Exact copies of all records below are needed.

BEGIN Dataset

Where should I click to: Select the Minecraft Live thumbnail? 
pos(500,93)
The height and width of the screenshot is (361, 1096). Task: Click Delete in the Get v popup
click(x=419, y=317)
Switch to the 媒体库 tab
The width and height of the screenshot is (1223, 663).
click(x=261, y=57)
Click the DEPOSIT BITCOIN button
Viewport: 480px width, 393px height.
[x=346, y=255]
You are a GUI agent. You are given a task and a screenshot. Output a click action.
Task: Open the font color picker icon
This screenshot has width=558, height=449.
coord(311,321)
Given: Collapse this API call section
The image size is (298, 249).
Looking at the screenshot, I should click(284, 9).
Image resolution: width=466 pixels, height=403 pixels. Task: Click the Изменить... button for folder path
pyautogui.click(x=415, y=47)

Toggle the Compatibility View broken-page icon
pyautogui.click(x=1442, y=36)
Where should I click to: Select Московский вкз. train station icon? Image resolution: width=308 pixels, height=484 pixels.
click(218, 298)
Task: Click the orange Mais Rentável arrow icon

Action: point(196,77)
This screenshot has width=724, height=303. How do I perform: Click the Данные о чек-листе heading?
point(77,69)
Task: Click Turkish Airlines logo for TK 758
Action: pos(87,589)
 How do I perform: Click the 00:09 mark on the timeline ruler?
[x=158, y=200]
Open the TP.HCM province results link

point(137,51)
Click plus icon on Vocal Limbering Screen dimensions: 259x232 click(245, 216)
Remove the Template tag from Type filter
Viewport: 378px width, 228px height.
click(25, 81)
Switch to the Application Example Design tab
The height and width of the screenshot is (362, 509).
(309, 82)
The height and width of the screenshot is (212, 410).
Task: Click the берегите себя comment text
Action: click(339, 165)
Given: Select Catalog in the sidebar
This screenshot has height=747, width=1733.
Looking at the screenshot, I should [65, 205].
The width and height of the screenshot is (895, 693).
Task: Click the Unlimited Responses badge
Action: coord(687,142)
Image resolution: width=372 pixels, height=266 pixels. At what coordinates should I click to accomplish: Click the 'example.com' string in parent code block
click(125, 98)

END Dataset

* **Output for this task**
Where should I click to: Select the Minecraft Live thumbnail? 
pos(500,93)
The height and width of the screenshot is (361, 1096). Task: Click Delete in the Get v popup
click(x=419, y=317)
Switch to the 媒体库 tab
The width and height of the screenshot is (1223, 663).
click(x=261, y=57)
Click the DEPOSIT BITCOIN button
Viewport: 480px width, 393px height.
[x=346, y=255]
You are a GUI agent. You are given a task and a screenshot. Output a click action.
Task: Open the font color picker icon
This screenshot has width=558, height=449.
coord(311,321)
Given: Collapse this API call section
The image size is (298, 249).
Looking at the screenshot, I should click(284, 9).
Image resolution: width=466 pixels, height=403 pixels. Task: Click the Изменить... button for folder path
pyautogui.click(x=415, y=47)

Toggle the Compatibility View broken-page icon
pyautogui.click(x=1442, y=36)
Where should I click to: Select Московский вкз. train station icon? Image resolution: width=308 pixels, height=484 pixels.
click(218, 298)
Task: Click the orange Mais Rentável arrow icon

Action: point(196,77)
This screenshot has width=724, height=303. How do I perform: Click the Данные о чек-листе heading?
point(77,69)
Task: Click Turkish Airlines logo for TK 758
Action: pos(87,589)
 How do I perform: Click the 00:09 mark on the timeline ruler?
[x=158, y=200]
Open the TP.HCM province results link

point(137,51)
Click plus icon on Vocal Limbering Screen dimensions: 259x232 click(245, 216)
Remove the Template tag from Type filter
Viewport: 378px width, 228px height.
click(25, 81)
Switch to the Application Example Design tab
The height and width of the screenshot is (362, 509).
(309, 82)
The height and width of the screenshot is (212, 410).
Task: Click the берегите себя comment text
Action: click(339, 165)
Given: Select Catalog in the sidebar
This screenshot has height=747, width=1733.
Looking at the screenshot, I should [65, 205].
The width and height of the screenshot is (895, 693).
Task: Click the Unlimited Responses badge
Action: coord(687,142)
Image resolution: width=372 pixels, height=266 pixels. At what coordinates should I click to accomplish: Click the 'example.com' string in parent code block
click(125, 98)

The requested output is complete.